Mufamadi is well placed to offer a credible account of the wholesale capture of the state intelligence structures by Zuma. On Monday 25 January, he gave testimony before the commission on the contents of the “declassified reports” on the intelligence underworld. He explained that during its information-gathering work, the panel received testimony of “incidents that speak to the weaponisation of intelligence services for partisan and/or factional purposes”. He spoke in alarming detail of how hundreds of millions of rands in public funds was funnelled from the SSA to run unaccountable covert operations for political and personal benefit.

Flipping the chessboard

Zuma is a ruthless and crafty political operator. He is also an avid chess player, and was able to bring the skills required to play chess to the political terrain. For years, he was always a few moves ahead of his opponents, able to move his proxies into powerful positions, willing to sacrifice his pawns, pin opponents into immobility and strike hard when defences were down.

We will almost certainly never know the full extent of all the covert operations run during the Zuma period, and just how many organisations were established, influenced and penetrated by state intelligence. But we do know that, for a long time, a band of unscrupulous, self-serving agents with access to staggeringly huge sums of money and all kinds of other resources had the power to exert considerable covert influence on our society – from grassroots organisations to the highest reaches of official forms of authority.

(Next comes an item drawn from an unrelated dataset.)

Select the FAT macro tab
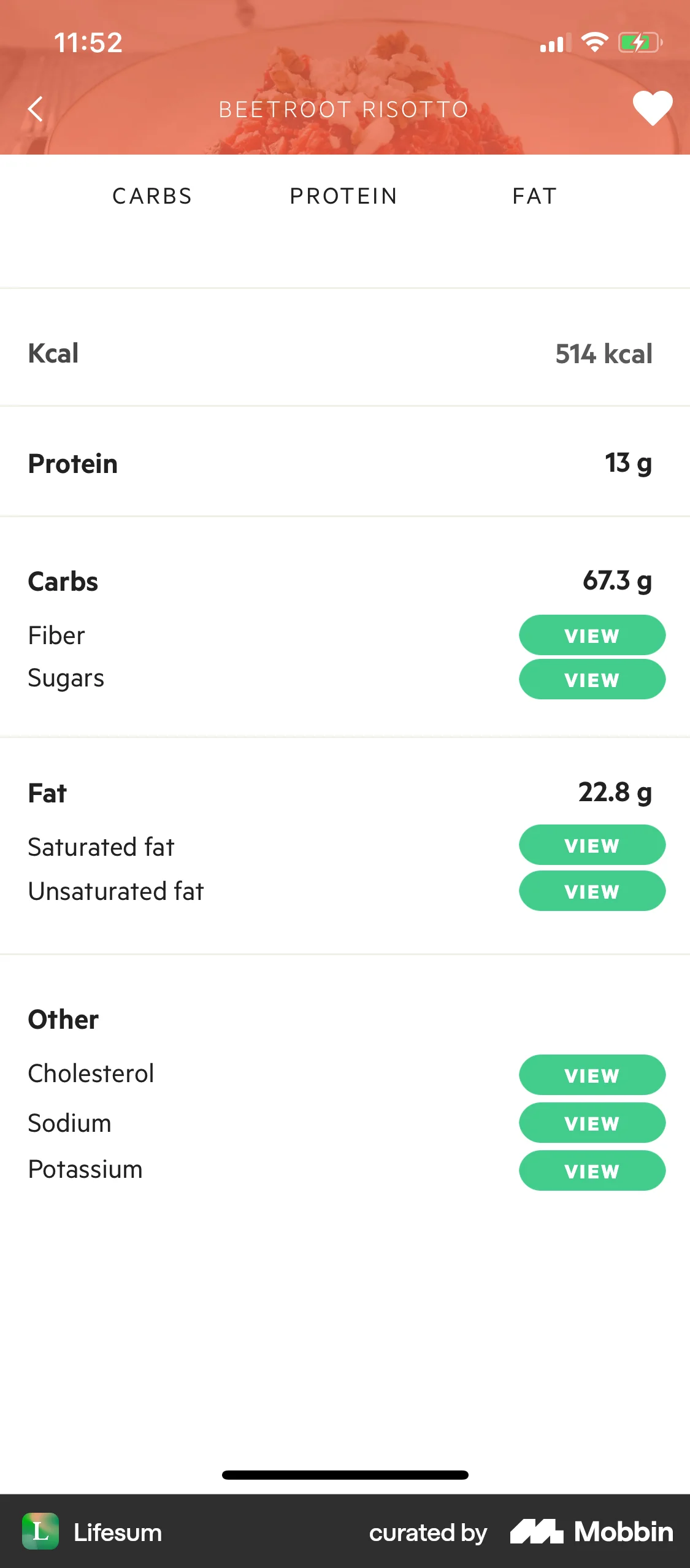 coord(535,196)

This week’s testimony, though presented in the slow, careful and often tedious prose of the legal process, tells a story that runs like a spy thriller. It is a dystopian tale in which a James Bond villain wins state power in a brutalised and once radiantly hopeful country, and then swiftly proceeds to destroy its institutions, manipulate its media, campuses, trade unions, NGOs and courts, preside over the massacre of striking miners and the assassination of grassroots activists, and put a permanent end to any remaining innocence about its past, present and future.